The sort of support you are talking about is exactly what is offered by
Montavista for Linux:
http://www.mvista.com/
As you can see from their homepage, it looked like Motorola wanted that sort
of support too!
Dave
> -----Original Message-----
> From: Ian Mansfield [mailto:ian.mansfield@amplefuture.com]
> Sent: 14 September 2004 09:46
> To: keitai-l@appelsiini.net
> Subject: (keitai-l) Re: Embedded Linux Vs Symbian Vs T-Engine
>
>
> Personal Opinion....
>
>
> One of the huge advantages of Symbian is that it is backed by
> several major handset vendors.

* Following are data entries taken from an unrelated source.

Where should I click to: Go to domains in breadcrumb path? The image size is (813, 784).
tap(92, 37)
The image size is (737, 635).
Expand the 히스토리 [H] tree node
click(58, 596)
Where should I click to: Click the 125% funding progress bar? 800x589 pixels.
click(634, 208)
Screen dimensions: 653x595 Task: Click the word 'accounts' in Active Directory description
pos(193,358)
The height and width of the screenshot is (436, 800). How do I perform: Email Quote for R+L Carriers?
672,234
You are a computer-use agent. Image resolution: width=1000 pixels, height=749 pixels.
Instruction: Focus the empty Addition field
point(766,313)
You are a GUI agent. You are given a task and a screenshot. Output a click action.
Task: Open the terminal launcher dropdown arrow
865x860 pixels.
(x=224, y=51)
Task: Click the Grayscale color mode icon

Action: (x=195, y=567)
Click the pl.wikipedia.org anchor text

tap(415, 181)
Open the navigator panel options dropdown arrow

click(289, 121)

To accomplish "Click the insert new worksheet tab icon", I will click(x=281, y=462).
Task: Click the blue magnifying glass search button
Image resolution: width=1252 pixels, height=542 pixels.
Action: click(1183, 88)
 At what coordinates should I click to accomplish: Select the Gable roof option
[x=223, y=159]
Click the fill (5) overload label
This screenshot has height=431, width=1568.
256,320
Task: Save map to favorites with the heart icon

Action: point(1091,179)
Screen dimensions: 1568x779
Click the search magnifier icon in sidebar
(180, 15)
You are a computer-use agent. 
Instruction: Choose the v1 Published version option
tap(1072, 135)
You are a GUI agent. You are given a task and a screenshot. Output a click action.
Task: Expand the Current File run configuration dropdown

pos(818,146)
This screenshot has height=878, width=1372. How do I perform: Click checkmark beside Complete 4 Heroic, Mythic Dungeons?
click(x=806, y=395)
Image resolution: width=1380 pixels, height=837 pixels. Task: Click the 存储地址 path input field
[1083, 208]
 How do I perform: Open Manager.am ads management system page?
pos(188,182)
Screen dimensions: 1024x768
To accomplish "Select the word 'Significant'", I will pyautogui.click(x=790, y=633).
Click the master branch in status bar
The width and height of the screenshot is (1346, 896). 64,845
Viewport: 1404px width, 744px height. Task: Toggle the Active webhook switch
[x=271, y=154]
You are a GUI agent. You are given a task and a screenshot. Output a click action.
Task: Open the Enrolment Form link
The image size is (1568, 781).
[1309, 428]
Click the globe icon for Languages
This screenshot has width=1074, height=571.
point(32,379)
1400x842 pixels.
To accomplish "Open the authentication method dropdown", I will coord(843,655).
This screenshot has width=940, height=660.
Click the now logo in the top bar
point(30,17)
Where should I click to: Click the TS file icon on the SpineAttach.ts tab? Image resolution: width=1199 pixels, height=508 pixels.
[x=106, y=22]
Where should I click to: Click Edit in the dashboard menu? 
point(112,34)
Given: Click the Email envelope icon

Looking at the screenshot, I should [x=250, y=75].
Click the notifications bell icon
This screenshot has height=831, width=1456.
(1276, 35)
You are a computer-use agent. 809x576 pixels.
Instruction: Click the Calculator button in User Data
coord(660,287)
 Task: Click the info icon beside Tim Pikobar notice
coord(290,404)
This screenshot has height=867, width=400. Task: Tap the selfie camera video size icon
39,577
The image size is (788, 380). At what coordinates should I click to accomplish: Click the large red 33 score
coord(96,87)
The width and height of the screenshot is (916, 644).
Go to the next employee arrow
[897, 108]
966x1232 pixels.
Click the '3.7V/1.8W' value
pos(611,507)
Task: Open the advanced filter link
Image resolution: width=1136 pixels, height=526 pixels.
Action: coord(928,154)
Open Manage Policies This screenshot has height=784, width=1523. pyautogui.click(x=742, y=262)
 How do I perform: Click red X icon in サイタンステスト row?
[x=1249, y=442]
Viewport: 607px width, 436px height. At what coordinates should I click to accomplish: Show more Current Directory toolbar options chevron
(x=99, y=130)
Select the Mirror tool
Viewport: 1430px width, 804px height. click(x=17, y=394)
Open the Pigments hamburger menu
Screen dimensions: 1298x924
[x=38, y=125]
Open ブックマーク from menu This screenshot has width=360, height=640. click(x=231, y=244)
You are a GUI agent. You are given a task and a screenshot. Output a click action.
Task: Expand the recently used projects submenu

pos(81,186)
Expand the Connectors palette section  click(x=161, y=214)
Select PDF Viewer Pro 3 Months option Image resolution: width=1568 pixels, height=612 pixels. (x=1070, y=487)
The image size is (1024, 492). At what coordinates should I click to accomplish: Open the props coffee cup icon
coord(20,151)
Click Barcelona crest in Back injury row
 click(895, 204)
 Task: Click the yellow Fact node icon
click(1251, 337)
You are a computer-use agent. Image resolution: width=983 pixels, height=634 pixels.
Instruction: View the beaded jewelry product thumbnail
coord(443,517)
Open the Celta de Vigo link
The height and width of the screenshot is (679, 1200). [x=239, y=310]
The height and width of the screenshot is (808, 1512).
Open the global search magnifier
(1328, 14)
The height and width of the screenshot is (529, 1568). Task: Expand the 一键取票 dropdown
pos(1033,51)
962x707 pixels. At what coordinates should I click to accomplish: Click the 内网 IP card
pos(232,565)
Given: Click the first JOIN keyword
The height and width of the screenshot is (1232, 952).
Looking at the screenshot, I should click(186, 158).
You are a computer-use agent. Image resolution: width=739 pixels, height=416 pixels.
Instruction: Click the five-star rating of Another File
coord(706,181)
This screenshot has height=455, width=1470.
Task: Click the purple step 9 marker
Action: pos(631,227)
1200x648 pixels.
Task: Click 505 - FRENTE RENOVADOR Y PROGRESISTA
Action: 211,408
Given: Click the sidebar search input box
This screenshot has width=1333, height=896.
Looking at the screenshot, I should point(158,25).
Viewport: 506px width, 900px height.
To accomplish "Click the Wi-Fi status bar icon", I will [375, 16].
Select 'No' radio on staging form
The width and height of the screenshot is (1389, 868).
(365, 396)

While Linux does have a vast
> number of developers working on it - they are volunteers, and
> have no commercial obligations to offer support when it is needed.
>
> What guarantee can you offer the network operator and content
> providers that a Linux bug will receive the necessary
> priority from its developers ?
>
> None.
>
> Now that may be acceptable to a programming geek on a backend
> server platform - but it is not acceptable in the consumer market.
>
> If a mass market handset has a software bug - then it needs
> to be fixed, and fixed NOW.
>
> If the handset vendor lacks the ability to compel the
> volunteer developers to provide a bug fix (because there
> might be something better on TV that night, or they have all
> run off to Burning Man for a party), then they run the risk
> of damaging their reputation and market share.
>
> The cost of that damage could easily outstrip the cost of
> licensing an OS that is backed up with commercial SLA's and
> service agreements.
>
> For that reason, I personally believe that for the consumer
> market - it is far safer to stick to using OS's that are
> backed by commercial service agreements and leave the geeky
> OS's to the smartphones where the users are more familiar
> with the flakyness (?) of complicated operating systems and
> are more forgiving when their handset crashes (after all,
> their PC probably crashes more often!).